━━ RECORDS SHOWN ━━

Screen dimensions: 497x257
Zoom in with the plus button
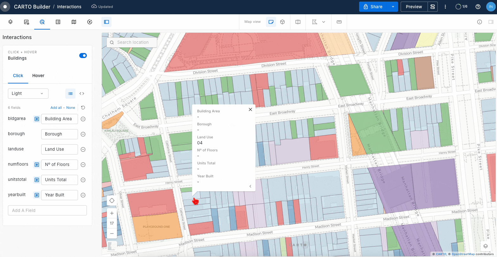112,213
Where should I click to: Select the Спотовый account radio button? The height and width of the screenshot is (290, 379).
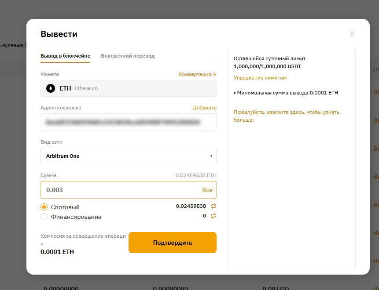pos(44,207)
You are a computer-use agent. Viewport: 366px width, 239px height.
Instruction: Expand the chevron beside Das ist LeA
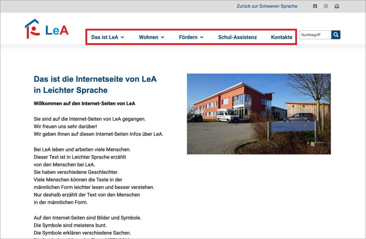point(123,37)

━━━
━━ RECORDS SHOWN ━━

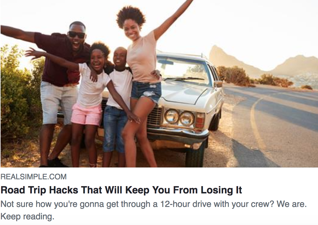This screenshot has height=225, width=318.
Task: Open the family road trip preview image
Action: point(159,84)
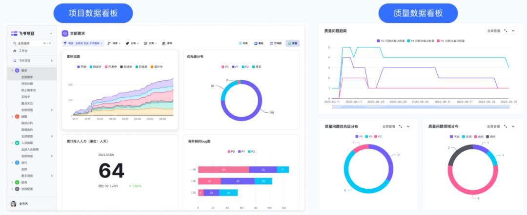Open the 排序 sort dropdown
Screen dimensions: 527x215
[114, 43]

━━━

§ WORK TO COMPLETE
When you reach the line that has "Screen dimensions: 497x257" in the data above, start repeating lines exactly, and stop after the line that has "You are a computer-use"; pictures stay out.

§ ANSWER TO THE PROBLEM
Screen dimensions: 497x257
Zoom in with the plus button
112,213
Where should I click to: Select the Спотовый account radio button? The height and width of the screenshot is (290, 379).
pos(44,207)
You are a computer-use agent. Viewport: 366px width, 239px height.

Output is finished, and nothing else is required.